Break the data matrix. Explore what Redis has to offer.
Managing large, pre-trained predictive models across an organization and ensuring the same version is in production can be a challenge with the rapid pace of changes in the AI/machine learning space. Here, we have an approach that demonstrates how to automate building, storing, and deploying predictive models from a Remote Machine Learning Data Store hosted on Redis. This approach is focused on showing how DevOps CI/CD artifact pipelines can be used to build and manage machine learning model artifacts with Jupyter IPython notebooks, accompanying command line automation versions, and administration tools to help manage artifacts across a team. By utilizing DevOps for your machine learning build workflows you can easily manage model deployments across intelligent environments.

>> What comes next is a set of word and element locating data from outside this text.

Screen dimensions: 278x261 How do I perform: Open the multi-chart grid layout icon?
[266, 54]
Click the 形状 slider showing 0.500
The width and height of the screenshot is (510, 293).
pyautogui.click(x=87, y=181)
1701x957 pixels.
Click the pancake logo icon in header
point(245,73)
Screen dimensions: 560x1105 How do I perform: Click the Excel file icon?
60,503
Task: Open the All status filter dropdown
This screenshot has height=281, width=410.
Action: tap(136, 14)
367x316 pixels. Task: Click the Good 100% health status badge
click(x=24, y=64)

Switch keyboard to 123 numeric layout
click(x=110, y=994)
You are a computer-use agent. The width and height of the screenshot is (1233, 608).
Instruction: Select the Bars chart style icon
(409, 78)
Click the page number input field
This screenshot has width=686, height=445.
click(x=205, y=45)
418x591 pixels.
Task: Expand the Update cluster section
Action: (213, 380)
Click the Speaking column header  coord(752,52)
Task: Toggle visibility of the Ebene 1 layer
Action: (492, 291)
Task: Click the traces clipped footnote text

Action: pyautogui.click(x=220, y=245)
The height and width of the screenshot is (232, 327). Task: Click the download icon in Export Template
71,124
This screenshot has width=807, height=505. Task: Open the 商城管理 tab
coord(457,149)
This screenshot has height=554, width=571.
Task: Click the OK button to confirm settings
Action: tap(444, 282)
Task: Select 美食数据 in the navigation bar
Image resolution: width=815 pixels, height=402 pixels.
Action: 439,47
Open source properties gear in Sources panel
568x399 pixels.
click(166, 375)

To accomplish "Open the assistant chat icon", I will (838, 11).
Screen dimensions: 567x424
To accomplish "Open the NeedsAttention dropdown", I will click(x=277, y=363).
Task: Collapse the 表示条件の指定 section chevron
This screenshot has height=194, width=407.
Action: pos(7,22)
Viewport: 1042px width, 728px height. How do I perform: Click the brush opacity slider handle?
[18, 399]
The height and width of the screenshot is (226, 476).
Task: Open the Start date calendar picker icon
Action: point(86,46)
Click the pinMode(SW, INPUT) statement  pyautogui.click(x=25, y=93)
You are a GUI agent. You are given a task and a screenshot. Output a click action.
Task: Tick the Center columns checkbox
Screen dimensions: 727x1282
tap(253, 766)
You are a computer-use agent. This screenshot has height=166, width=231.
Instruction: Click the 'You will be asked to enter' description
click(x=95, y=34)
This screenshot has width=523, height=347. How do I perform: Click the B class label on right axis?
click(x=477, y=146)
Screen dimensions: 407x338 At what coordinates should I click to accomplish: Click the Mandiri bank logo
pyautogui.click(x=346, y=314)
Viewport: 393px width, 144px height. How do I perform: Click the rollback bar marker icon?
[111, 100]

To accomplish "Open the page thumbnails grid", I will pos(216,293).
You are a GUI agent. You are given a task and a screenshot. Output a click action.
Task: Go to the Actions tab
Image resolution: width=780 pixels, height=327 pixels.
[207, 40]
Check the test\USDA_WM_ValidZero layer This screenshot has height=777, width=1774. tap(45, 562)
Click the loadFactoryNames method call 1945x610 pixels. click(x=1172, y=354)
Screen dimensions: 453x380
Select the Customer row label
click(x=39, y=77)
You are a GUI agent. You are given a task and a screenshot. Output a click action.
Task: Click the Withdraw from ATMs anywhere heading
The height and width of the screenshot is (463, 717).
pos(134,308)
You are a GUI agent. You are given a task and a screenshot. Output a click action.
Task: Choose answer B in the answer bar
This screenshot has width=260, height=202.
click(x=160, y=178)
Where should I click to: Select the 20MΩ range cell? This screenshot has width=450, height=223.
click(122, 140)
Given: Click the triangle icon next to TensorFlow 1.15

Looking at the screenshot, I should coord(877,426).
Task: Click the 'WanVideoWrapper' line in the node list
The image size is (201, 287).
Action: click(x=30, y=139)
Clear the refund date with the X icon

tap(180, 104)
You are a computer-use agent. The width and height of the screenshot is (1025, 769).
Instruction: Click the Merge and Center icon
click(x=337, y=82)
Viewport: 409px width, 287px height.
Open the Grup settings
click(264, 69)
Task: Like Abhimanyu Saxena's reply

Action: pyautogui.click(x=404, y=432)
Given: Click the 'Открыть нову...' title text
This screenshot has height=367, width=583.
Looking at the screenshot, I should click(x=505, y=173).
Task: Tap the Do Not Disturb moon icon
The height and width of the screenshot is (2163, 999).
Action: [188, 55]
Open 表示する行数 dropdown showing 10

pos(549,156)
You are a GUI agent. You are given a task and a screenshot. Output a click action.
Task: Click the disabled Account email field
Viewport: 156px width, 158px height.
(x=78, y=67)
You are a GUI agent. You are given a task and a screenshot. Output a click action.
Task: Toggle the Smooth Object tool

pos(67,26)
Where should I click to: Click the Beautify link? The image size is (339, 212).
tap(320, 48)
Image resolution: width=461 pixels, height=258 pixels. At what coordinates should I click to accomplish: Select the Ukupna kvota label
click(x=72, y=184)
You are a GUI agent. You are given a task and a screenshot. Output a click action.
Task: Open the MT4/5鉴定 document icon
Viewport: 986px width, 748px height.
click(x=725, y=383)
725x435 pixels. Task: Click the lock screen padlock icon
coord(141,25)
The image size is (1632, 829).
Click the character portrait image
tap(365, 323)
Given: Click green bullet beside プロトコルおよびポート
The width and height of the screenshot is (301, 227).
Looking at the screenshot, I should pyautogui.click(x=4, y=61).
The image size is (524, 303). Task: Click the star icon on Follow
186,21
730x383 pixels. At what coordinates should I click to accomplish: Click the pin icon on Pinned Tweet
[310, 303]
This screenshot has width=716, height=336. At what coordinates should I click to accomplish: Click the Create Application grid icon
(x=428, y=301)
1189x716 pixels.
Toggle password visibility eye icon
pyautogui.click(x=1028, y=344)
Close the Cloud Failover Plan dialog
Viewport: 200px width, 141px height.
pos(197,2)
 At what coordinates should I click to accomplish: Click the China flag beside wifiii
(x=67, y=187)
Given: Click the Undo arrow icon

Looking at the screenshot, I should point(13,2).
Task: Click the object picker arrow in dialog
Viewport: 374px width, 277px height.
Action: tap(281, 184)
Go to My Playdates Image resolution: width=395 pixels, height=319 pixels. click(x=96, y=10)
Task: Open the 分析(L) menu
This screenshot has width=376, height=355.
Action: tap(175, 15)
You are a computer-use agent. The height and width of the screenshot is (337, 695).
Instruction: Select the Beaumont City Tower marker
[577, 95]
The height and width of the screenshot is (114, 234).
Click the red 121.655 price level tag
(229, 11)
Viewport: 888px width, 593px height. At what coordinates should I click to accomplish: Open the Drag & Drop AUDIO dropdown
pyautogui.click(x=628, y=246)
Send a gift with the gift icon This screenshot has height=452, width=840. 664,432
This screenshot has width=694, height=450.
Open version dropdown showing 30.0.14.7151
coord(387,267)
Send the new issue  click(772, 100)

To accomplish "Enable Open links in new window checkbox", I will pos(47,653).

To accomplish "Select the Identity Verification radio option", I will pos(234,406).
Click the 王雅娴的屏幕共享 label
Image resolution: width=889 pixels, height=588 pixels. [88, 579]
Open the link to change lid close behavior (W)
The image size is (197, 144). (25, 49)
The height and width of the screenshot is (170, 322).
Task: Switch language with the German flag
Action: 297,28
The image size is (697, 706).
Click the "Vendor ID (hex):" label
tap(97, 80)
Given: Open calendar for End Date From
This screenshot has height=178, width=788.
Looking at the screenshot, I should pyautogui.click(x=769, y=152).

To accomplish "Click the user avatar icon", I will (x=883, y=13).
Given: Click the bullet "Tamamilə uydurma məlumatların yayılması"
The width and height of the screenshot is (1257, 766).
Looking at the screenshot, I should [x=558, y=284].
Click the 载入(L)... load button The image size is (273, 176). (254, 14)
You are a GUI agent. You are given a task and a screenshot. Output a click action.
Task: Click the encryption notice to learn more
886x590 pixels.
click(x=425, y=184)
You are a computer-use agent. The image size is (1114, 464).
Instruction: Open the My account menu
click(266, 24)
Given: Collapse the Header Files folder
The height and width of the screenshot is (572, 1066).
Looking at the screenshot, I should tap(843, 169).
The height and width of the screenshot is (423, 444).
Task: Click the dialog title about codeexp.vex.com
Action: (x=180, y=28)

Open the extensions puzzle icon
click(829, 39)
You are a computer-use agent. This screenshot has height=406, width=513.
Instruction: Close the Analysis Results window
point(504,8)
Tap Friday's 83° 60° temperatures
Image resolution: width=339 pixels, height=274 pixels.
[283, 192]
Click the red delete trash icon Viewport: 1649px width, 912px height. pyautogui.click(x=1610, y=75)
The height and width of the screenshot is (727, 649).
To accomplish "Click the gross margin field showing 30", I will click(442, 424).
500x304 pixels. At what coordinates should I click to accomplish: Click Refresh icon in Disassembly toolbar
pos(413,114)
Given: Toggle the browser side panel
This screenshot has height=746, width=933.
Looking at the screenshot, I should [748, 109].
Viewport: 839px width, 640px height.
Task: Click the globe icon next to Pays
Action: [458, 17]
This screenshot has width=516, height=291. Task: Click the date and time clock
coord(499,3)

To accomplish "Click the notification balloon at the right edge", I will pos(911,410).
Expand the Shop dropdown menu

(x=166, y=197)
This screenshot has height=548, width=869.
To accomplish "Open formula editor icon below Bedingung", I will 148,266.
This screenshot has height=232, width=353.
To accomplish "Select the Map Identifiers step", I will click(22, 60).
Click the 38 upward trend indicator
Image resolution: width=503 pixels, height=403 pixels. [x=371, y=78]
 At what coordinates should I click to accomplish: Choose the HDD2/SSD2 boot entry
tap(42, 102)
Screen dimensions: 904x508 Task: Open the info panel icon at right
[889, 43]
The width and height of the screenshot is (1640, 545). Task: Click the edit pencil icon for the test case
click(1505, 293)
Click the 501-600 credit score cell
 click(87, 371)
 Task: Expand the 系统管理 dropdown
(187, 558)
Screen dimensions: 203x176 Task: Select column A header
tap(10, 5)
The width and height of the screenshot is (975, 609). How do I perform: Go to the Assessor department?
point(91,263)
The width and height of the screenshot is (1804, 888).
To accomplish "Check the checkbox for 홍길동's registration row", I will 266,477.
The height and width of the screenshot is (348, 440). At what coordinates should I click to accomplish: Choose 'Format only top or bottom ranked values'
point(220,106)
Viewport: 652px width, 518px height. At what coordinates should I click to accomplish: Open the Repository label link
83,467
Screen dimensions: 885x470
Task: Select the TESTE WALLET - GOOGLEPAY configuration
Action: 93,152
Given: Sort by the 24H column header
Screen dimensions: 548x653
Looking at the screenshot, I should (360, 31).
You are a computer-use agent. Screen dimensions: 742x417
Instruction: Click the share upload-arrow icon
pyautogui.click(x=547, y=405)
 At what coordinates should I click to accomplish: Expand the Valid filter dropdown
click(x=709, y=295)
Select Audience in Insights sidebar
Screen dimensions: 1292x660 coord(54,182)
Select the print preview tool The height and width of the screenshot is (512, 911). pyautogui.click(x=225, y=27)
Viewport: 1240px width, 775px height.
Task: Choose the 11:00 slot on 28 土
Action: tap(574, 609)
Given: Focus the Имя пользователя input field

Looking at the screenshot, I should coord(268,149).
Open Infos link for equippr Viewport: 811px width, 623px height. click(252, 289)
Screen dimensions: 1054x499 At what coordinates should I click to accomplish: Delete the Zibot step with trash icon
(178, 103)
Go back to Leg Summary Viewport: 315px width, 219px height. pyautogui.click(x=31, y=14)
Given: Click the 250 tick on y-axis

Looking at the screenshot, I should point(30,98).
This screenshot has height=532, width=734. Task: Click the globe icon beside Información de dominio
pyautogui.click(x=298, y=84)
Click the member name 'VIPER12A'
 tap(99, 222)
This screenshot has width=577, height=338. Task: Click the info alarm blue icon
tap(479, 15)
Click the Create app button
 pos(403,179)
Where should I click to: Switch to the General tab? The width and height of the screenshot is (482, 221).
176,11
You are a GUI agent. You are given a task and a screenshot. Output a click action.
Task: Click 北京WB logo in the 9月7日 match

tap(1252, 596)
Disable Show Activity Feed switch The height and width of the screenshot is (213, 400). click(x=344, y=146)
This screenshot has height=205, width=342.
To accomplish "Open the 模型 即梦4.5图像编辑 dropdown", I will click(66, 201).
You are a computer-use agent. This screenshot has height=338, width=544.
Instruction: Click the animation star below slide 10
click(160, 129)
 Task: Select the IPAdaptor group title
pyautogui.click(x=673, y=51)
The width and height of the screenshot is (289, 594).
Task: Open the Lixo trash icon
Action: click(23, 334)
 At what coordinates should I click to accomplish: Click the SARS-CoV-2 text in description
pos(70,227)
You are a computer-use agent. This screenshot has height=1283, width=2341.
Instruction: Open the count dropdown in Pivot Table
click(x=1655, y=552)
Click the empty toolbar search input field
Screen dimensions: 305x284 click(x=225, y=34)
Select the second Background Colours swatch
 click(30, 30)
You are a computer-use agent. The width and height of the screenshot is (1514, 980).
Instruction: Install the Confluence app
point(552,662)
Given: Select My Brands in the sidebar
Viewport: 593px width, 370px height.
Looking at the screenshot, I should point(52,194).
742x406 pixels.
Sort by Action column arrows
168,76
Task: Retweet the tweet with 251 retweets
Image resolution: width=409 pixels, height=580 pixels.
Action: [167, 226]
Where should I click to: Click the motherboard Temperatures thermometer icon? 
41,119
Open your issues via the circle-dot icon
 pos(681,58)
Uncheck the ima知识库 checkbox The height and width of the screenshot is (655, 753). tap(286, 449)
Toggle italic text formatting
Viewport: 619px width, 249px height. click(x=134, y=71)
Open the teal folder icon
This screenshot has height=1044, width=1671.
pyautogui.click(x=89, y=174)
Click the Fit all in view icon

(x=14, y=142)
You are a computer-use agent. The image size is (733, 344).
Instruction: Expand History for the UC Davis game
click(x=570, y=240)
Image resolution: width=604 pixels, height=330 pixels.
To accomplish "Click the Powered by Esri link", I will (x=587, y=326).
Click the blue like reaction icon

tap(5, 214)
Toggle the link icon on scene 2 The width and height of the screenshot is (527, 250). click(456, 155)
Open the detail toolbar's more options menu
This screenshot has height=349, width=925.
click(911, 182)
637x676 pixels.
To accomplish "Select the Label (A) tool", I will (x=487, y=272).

In general, machine learning workflows share these common steps to create a predictive model:
1. Define a dataset
2. Slice the dataset up into train and test sets
3. Build your machine learning algorithm model
4. Train the model
5. Test the model
We wanted to share how to automate these common steps within a machine learning pipeline under a server API that creates model artifacts on completion. Artifacts are dictionaries containing the models’ analysis, accuracy, predictions, and binary model objects. Once the artifact is created, it can be compressed as a pickle serialized object and uploaded to a configurable S3 location or in another persistent storage location. This post is also a demonstration for designing a machine learning API with a pseudo-factory to abstract how each step works and the underlying machine learning model implementation. This approach lets a team focus on improving model predictive accuracy, improving a dataset’s features, sharing models across an organization, helps with model evaluation, and deploying pre-trained models to new environments for automation and live intelligent service layers that need to make predictions or forecasts in real-time.
Here is the workflow for using a machine learning data store powered by Redis and an S3 artifact backbone:
This workflow is built to help find highly predictive models because it uses an API that can scale out expensive tasks (like building, learning, training and testing models) and natively manages machine learning models with Redis caching with an S3 backbone for archiving. Just like DevOps in the enterprise software world, automating build workflows enables your organization to focus on stuff that matters like: finding the most predictive models, defining quality datasets, and testing newly engineered features.